### 課題 A
本文から、「アグルーカの行方 角幡唯介 2012」で始まり「12日スタートの日付も良い。」まで続く部分を、一字も変えずに出力してください。
*** 本文
アグルーカの行方 角幡唯介 2012
1845年に英国を出発したフランクリンの北西航路探検隊の海氷遭難、129人全員死亡の北極海の同ルートを徒歩で100日、直線でも1000キロあまりの記録。やってみたい探検行だ。実体験で無人境をトレースして彼らが何を見、何を感じたかを探検家の著者が考察する。2011年3月12日スタートの日付も良い。
飢餓、カロリー、肉食
スコット隊と同じ、日に1kg、5000kcalを補食してもこの低温環境でこの長期間だと我慢ならない飢餓感が募る(p142)。キングウイリアム島で麝香牛を仕留めて肉を食べる、子牛を殺すシーンはやった者でなくては書けない迫真さだ。死を覚悟した野生動物との睨み合いを書く下りは心に残る。
******
### 課題 B
リストのうち、「Viewport: 1024px width, 654px height.」を含む行からリストの最後の行までについて、「Task」を「Instruction」に置き換え、それ以外は変えずに示してください。画像は答えに含めないでください。
*** 与えられたリスト
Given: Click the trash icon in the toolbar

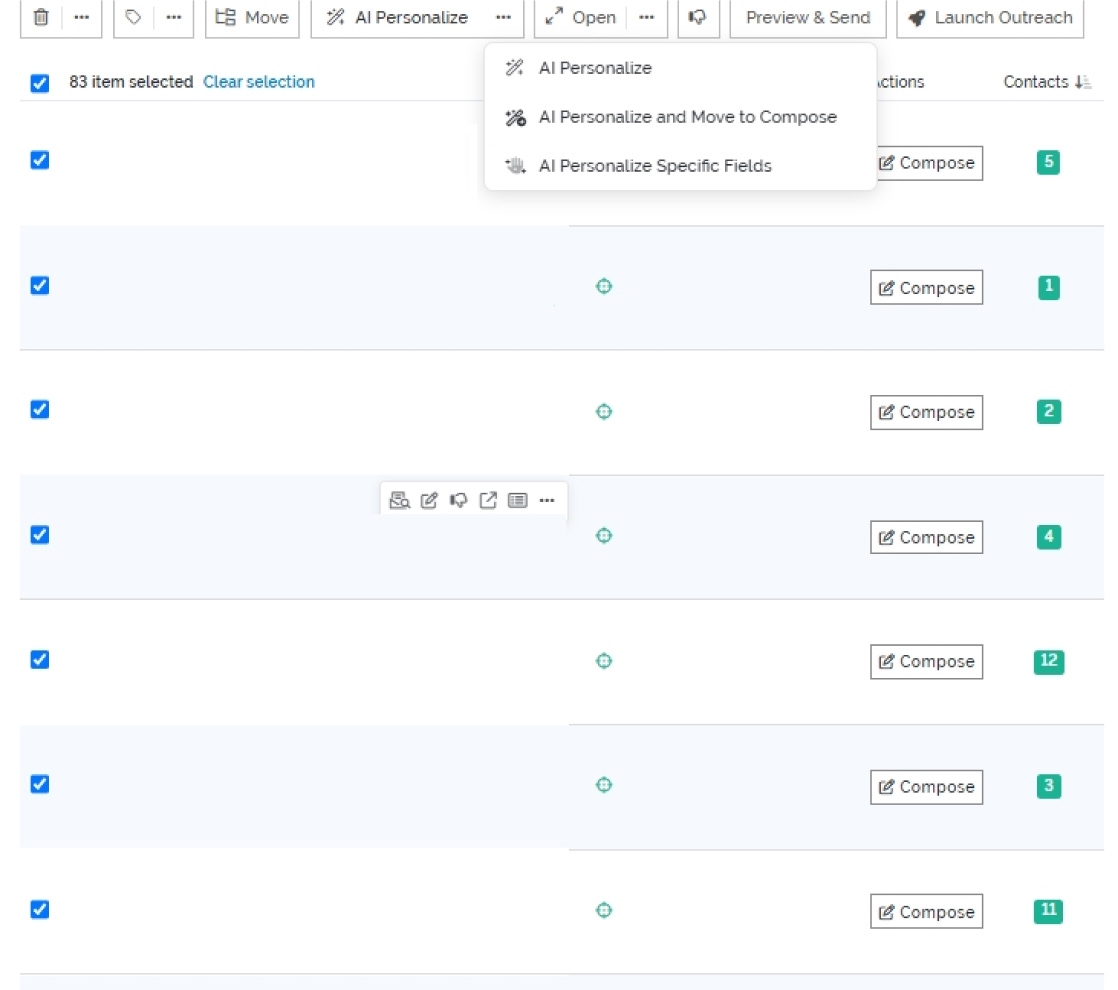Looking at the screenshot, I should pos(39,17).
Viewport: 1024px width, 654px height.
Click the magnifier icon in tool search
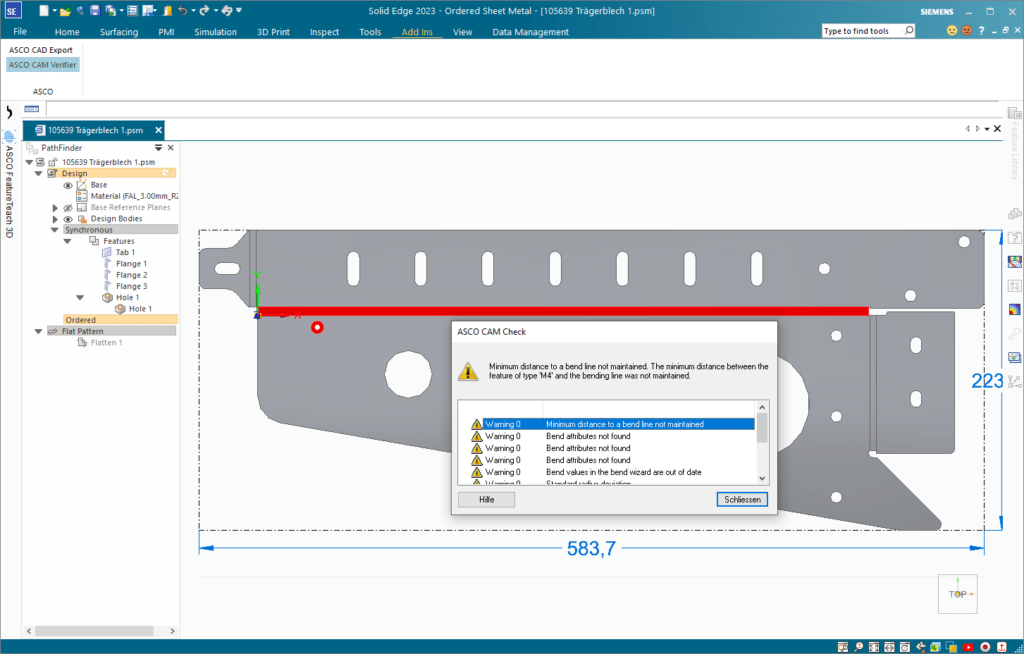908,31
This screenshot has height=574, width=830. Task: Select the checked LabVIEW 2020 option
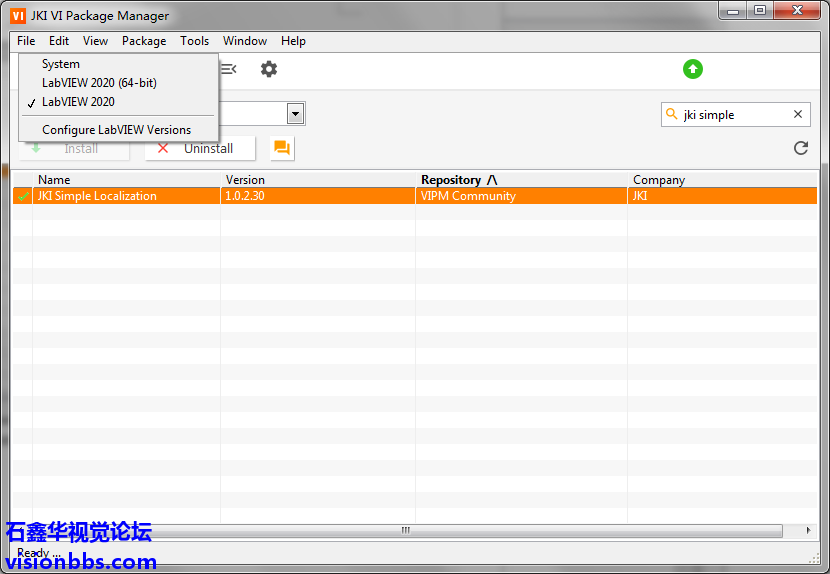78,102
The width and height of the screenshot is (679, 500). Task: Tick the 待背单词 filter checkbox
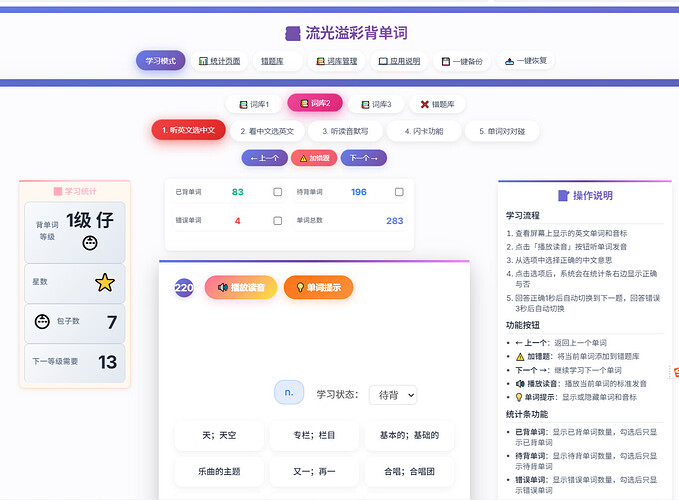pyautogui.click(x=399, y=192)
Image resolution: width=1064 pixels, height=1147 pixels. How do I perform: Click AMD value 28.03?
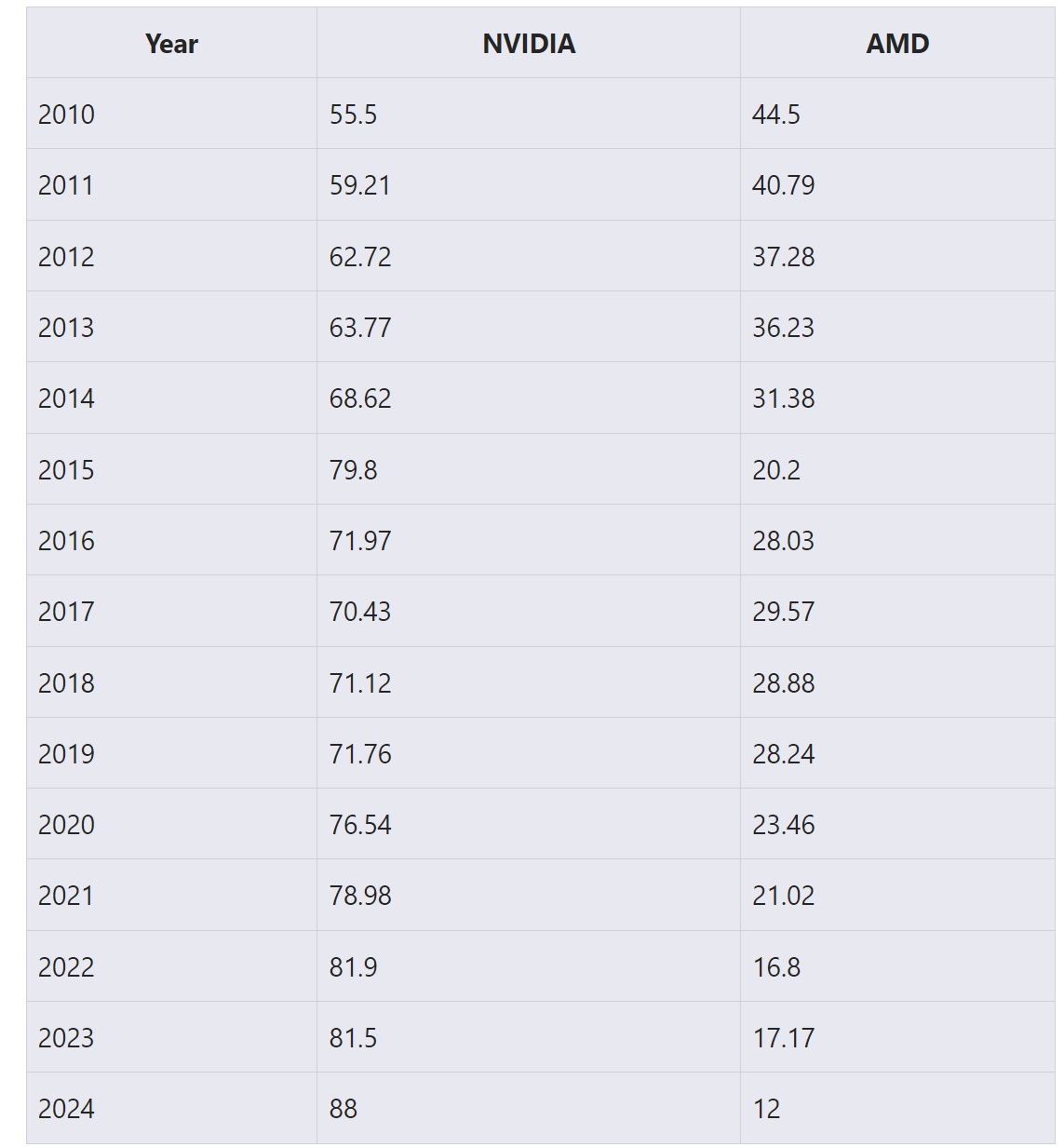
******
### 正解 A
アグルーカの行方 角幡唯介 2012
1845年に英国を出発したフランクリンの北西航路探検隊の海氷遭難、129人全員死亡の北極海の同ルートを徒歩で100日、直線でも1000キロあまりの記録。やってみたい探検行だ。実体験で無人境をトレースして彼らが何を見、何を感じたかを探検家の著者が考察する。2011年3月12日スタートの日付も良い。

### 正解 B
Viewport: 1024px width, 654px height.
Click the magnifier icon in tool search
908,31
This screenshot has height=574, width=830. Instruction: Select the checked LabVIEW 2020 option
78,102
The width and height of the screenshot is (679, 500). Instruction: Tick the 待背单词 filter checkbox
pyautogui.click(x=399, y=192)
Image resolution: width=1064 pixels, height=1147 pixels. How do I perform: Click AMD value 28.03?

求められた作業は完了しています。